### Task statement
Copy the lines below verbatim.

### Available records
++++++++++++++++++++

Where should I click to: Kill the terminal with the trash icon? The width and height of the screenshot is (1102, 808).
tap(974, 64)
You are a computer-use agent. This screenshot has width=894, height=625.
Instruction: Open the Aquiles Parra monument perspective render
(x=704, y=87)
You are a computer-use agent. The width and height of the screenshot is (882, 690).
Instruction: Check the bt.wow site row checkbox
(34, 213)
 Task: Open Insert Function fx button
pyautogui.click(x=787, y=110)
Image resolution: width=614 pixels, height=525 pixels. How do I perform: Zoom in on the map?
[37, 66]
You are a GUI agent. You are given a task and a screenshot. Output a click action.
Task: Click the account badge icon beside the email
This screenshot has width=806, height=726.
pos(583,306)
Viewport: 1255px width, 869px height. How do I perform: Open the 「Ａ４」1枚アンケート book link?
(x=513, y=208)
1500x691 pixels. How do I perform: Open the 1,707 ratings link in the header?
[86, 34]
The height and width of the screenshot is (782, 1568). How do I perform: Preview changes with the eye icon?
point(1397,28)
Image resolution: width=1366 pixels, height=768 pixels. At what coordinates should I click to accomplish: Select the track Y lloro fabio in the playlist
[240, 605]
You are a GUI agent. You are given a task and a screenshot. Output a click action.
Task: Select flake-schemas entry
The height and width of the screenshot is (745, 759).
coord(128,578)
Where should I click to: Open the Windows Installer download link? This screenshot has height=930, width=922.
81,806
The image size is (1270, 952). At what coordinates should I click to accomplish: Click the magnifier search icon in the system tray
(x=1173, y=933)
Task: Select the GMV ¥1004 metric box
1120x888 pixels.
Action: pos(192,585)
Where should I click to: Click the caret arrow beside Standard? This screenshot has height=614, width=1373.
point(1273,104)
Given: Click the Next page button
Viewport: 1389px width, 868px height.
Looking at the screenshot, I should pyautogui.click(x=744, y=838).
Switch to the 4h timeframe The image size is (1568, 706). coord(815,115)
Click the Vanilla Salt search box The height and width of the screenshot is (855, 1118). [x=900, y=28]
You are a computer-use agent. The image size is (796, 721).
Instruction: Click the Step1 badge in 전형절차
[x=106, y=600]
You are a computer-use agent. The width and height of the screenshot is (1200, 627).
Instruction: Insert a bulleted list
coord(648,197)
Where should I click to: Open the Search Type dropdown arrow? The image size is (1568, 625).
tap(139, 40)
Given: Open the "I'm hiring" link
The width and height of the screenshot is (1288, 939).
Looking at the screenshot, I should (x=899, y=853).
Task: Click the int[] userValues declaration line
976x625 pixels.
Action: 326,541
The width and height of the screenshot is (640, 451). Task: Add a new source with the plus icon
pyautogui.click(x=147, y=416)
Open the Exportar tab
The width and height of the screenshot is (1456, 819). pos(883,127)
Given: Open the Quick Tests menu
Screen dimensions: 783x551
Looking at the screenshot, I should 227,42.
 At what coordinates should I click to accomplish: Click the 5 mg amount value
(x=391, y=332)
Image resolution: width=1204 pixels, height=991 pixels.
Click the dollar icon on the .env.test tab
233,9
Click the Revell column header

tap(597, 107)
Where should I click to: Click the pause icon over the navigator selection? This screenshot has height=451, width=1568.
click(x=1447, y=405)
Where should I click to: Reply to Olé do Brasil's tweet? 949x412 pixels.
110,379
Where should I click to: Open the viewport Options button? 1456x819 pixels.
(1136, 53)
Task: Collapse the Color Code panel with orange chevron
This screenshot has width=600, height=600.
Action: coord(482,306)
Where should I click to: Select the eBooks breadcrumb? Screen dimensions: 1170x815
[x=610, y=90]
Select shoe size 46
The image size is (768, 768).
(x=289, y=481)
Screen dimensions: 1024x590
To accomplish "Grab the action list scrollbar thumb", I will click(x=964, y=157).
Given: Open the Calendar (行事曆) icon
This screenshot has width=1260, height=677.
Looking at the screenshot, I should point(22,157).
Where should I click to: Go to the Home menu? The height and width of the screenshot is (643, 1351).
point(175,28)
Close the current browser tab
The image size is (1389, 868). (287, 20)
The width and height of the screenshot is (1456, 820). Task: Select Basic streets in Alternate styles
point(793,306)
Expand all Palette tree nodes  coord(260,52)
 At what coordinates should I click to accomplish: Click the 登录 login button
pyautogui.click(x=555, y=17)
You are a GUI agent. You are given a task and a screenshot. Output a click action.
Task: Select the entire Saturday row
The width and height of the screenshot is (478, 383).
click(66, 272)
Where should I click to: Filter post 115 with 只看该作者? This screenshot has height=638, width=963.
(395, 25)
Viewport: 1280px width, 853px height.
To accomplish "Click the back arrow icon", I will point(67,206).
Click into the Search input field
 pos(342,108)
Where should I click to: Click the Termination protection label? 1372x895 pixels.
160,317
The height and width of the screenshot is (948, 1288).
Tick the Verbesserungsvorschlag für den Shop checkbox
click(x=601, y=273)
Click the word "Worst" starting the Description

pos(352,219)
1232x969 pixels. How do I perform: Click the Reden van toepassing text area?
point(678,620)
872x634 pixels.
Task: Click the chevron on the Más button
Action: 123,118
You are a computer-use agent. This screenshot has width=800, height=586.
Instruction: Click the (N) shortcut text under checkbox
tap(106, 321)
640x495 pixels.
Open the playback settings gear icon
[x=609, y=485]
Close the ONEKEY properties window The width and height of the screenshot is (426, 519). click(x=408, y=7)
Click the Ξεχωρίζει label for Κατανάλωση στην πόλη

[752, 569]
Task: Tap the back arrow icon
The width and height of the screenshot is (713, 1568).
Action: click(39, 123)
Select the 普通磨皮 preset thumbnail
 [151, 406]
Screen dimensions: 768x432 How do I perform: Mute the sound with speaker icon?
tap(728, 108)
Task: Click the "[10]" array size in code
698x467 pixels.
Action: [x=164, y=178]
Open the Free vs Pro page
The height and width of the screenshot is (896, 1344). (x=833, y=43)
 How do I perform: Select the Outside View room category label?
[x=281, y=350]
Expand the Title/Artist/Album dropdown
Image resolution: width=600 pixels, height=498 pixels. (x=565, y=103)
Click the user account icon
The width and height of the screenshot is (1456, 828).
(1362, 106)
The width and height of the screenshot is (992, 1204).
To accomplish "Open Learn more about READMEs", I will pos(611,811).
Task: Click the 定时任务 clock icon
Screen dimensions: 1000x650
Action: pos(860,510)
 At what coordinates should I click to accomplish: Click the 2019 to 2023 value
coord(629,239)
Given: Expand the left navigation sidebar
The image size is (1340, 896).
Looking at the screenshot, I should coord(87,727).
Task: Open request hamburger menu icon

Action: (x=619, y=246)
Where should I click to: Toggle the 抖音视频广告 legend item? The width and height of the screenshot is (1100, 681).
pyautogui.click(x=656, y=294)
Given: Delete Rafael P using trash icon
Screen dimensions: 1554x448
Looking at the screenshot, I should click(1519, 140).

++++++++++++++++++++

### Full answer
Where should I click to: Kill the terminal with the trash icon? The width and height of the screenshot is (1102, 808).
tap(974, 64)
You are a computer-use agent. This screenshot has width=894, height=625.
Instruction: Open the Aquiles Parra monument perspective render
(x=704, y=87)
You are a computer-use agent. The width and height of the screenshot is (882, 690).
Instruction: Check the bt.wow site row checkbox
(34, 213)
 Task: Open Insert Function fx button
pyautogui.click(x=787, y=110)
Image resolution: width=614 pixels, height=525 pixels. How do I perform: Zoom in on the map?
[37, 66]
You are a GUI agent. You are given a task and a screenshot. Output a click action.
Task: Click the account badge icon beside the email
This screenshot has width=806, height=726.
pos(583,306)
Viewport: 1255px width, 869px height. How do I perform: Open the 「Ａ４」1枚アンケート book link?
(x=513, y=208)
1500x691 pixels. How do I perform: Open the 1,707 ratings link in the header?
[86, 34]
The height and width of the screenshot is (782, 1568). How do I perform: Preview changes with the eye icon?
point(1397,28)
Image resolution: width=1366 pixels, height=768 pixels. At what coordinates should I click to accomplish: Select the track Y lloro fabio in the playlist
[240, 605]
You are a GUI agent. You are given a task and a screenshot. Output a click action.
Task: Select flake-schemas entry
The height and width of the screenshot is (745, 759).
coord(128,578)
Where should I click to: Open the Windows Installer download link? This screenshot has height=930, width=922.
81,806
The image size is (1270, 952). At what coordinates should I click to accomplish: Click the magnifier search icon in the system tray
(x=1173, y=933)
Task: Select the GMV ¥1004 metric box
1120x888 pixels.
Action: pos(192,585)
Where should I click to: Click the caret arrow beside Standard? This screenshot has height=614, width=1373.
point(1273,104)
Given: Click the Next page button
Viewport: 1389px width, 868px height.
Looking at the screenshot, I should pyautogui.click(x=744, y=838).
Switch to the 4h timeframe The image size is (1568, 706). coord(815,115)
Click the Vanilla Salt search box The height and width of the screenshot is (855, 1118). [x=900, y=28]
You are a computer-use agent. The image size is (796, 721).
Instruction: Click the Step1 badge in 전형절차
[x=106, y=600]
You are a computer-use agent. The width and height of the screenshot is (1200, 627).
Instruction: Insert a bulleted list
coord(648,197)
Where should I click to: Open the Search Type dropdown arrow? The image size is (1568, 625).
tap(139, 40)
Given: Open the "I'm hiring" link
The width and height of the screenshot is (1288, 939).
Looking at the screenshot, I should (x=899, y=853).
Task: Click the int[] userValues declaration line
976x625 pixels.
Action: 326,541
The width and height of the screenshot is (640, 451). Task: Add a new source with the plus icon
pyautogui.click(x=147, y=416)
Open the Exportar tab
The width and height of the screenshot is (1456, 819). pos(883,127)
Given: Open the Quick Tests menu
Screen dimensions: 783x551
Looking at the screenshot, I should 227,42.
 At what coordinates should I click to accomplish: Click the 5 mg amount value
(x=391, y=332)
Image resolution: width=1204 pixels, height=991 pixels.
Click the dollar icon on the .env.test tab
233,9
Click the Revell column header

tap(597, 107)
Where should I click to: Click the pause icon over the navigator selection? This screenshot has height=451, width=1568.
click(x=1447, y=405)
Where should I click to: Reply to Olé do Brasil's tweet? 949x412 pixels.
110,379
Where should I click to: Open the viewport Options button? 1456x819 pixels.
(1136, 53)
Task: Collapse the Color Code panel with orange chevron
This screenshot has width=600, height=600.
Action: coord(482,306)
Where should I click to: Select the eBooks breadcrumb? Screen dimensions: 1170x815
[x=610, y=90]
Select shoe size 46
The image size is (768, 768).
(x=289, y=481)
Screen dimensions: 1024x590
To accomplish "Grab the action list scrollbar thumb", I will click(x=964, y=157).
Given: Open the Calendar (行事曆) icon
This screenshot has width=1260, height=677.
Looking at the screenshot, I should point(22,157).
Where should I click to: Go to the Home menu? The height and width of the screenshot is (643, 1351).
point(175,28)
Close the current browser tab
The image size is (1389, 868). (287, 20)
The width and height of the screenshot is (1456, 820). Task: Select Basic streets in Alternate styles
point(793,306)
Expand all Palette tree nodes  coord(260,52)
 At what coordinates should I click to accomplish: Click the 登录 login button
pyautogui.click(x=555, y=17)
You are a GUI agent. You are given a task and a screenshot. Output a click action.
Task: Select the entire Saturday row
The width and height of the screenshot is (478, 383).
click(66, 272)
Where should I click to: Filter post 115 with 只看该作者? This screenshot has height=638, width=963.
(395, 25)
Viewport: 1280px width, 853px height.
To accomplish "Click the back arrow icon", I will point(67,206).
Click into the Search input field
 pos(342,108)
Where should I click to: Click the Termination protection label? 1372x895 pixels.
160,317
The height and width of the screenshot is (948, 1288).
Tick the Verbesserungsvorschlag für den Shop checkbox
click(x=601, y=273)
Click the word "Worst" starting the Description

pos(352,219)
1232x969 pixels. How do I perform: Click the Reden van toepassing text area?
point(678,620)
872x634 pixels.
Task: Click the chevron on the Más button
Action: 123,118
You are a computer-use agent. This screenshot has width=800, height=586.
Instruction: Click the (N) shortcut text under checkbox
tap(106, 321)
640x495 pixels.
Open the playback settings gear icon
[x=609, y=485]
Close the ONEKEY properties window The width and height of the screenshot is (426, 519). click(x=408, y=7)
Click the Ξεχωρίζει label for Κατανάλωση στην πόλη

[752, 569]
Task: Tap the back arrow icon
The width and height of the screenshot is (713, 1568).
Action: click(39, 123)
Select the 普通磨皮 preset thumbnail
 [151, 406]
Screen dimensions: 768x432 How do I perform: Mute the sound with speaker icon?
tap(728, 108)
Task: Click the "[10]" array size in code
698x467 pixels.
Action: [x=164, y=178]
Open the Free vs Pro page
The height and width of the screenshot is (896, 1344). (x=833, y=43)
 How do I perform: Select the Outside View room category label?
[x=281, y=350]
Expand the Title/Artist/Album dropdown
Image resolution: width=600 pixels, height=498 pixels. (x=565, y=103)
Click the user account icon
The width and height of the screenshot is (1456, 828).
(1362, 106)
The width and height of the screenshot is (992, 1204).
To accomplish "Open Learn more about READMEs", I will pos(611,811).
Task: Click the 定时任务 clock icon
Screen dimensions: 1000x650
Action: pos(860,510)
 At what coordinates should I click to accomplish: Click the 2019 to 2023 value
coord(629,239)
Given: Expand the left navigation sidebar
The image size is (1340, 896).
Looking at the screenshot, I should coord(87,727).
Task: Open request hamburger menu icon

Action: (x=619, y=246)
Where should I click to: Toggle the 抖音视频广告 legend item? The width and height of the screenshot is (1100, 681).
pyautogui.click(x=656, y=294)
Given: Delete Rafael P using trash icon
Screen dimensions: 1554x448
Looking at the screenshot, I should click(1519, 140).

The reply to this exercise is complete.